Recommendations of the Editorial team

The original idea came from McCartney, but George Martin claims that the last major act of the Beatles – an eight -part medley that dominates the second page of “Abbey Road” – was due to his initiative.

“I wanted John and Paul to get their music more seriously. And Paul was always open to experiments.” So it was McCartney who tackled the first section on May 6th: “You Never Give Me Your Money”, a only superficial cheerful billing with the Apple Corporation business nightmares.

Lennon showed far away from the Medley, even if he taxed two of the most eccentric parts with “Mr. Mustard” and “Polythene Pam”. He later denounced the whole concept as “scrap” in the Rolling Stone and said that “none of the songs had something to do with each other. There was no thread – except for the fact that we had packed them together.”

Playful, careful, bitter

In a way, of course, he was right. The 16-minute sequence, which meanders from “Money” to Lennon’s atmospheric “Sun King” and the soulful “she came in through the Bathroom Window” to the cradle song “Golden Slumbers”, in order to be rounded off in “The End” by a McCartney’s wisdom (“The Love You Take/ Is Equal to the Love You Make ”) has no narrative context.

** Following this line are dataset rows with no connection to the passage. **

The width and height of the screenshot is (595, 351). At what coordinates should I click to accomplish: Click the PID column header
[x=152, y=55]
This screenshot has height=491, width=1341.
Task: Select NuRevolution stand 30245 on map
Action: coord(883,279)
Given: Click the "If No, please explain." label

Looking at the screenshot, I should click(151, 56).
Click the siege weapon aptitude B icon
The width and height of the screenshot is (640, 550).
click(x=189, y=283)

And at the same time the Medley shows the Beatles at their best: playful, gently, bitter – and always connected by their music. The vocal harmonies are breathtakingly complex, the guitars confidently and precisely to the point. “Somehow we were still sticking together,” said McCartney, “even if we had to struggle with fierce stitches. But even at our low points we still had respect for each other.”

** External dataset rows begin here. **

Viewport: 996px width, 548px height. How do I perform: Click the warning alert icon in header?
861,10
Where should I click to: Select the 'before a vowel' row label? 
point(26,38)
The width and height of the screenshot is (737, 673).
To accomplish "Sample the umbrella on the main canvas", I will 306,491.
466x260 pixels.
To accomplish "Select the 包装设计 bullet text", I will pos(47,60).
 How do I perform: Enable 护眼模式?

At this point you will find content from YouTube

In order to interact or present them with content from social networks, we need your consent.

The individual parts of the medleys were recorded in July and August, without defined order. (“Mean Mr. Mustard” already came from the beginning of 1968.) If there was a higher -level topic in these fragments, then it was certainly her financial situation, which she almost drove into bankruptcy and gave mentally.

Lennon had campaigned to hire the Rolling Stones Manager to all of them in order to disguise the chaos at Apple. McCartney insisted on Lee and John Eastman, his future wife’s father and brother. McCartney later admitted that with “You Never Give Me Your Money” he “shot against everyone and his promises that were never kept”.

At this point you will find content from Amazon Music

In order to interact or present them with content from social networks, we need your consent.

Display: Test amazon music unlimited for free.

In “Golden Slumbers” (originally a lullaby from the 17th century) and “Carry That Weight”, McCartney once again takes up the subject of mental exhaustion. “In the end I am a positive person,” he said, “but there are moments when I can no longer be positive. And that was such a moment:” Carry that Weight a long time-Like Forever! “

The crossing guitar solos in “The End” were the result of a common brainstorming. Lennon suggested that he, Harrison and McCartney should play the licks. McCartney said he wanted to start. And so after Ringo’s only solo on a Beatles recording, you hear three flaming breaks (Harrison in the middle, Lennon at the end), which were recorded live in the studio-the last joint fanal of a band that was only removed from their resolution for months.

“I was not aware of it,” said Harrison about “Abbey Road”, “that it would be our last records, although I already had the feeling that we had arrived at the end of a development.”

“On the ruins of this madness,” Starr later explained to the Rolling Stone, “we played another number that is one of the best that the Beatles have ever done.”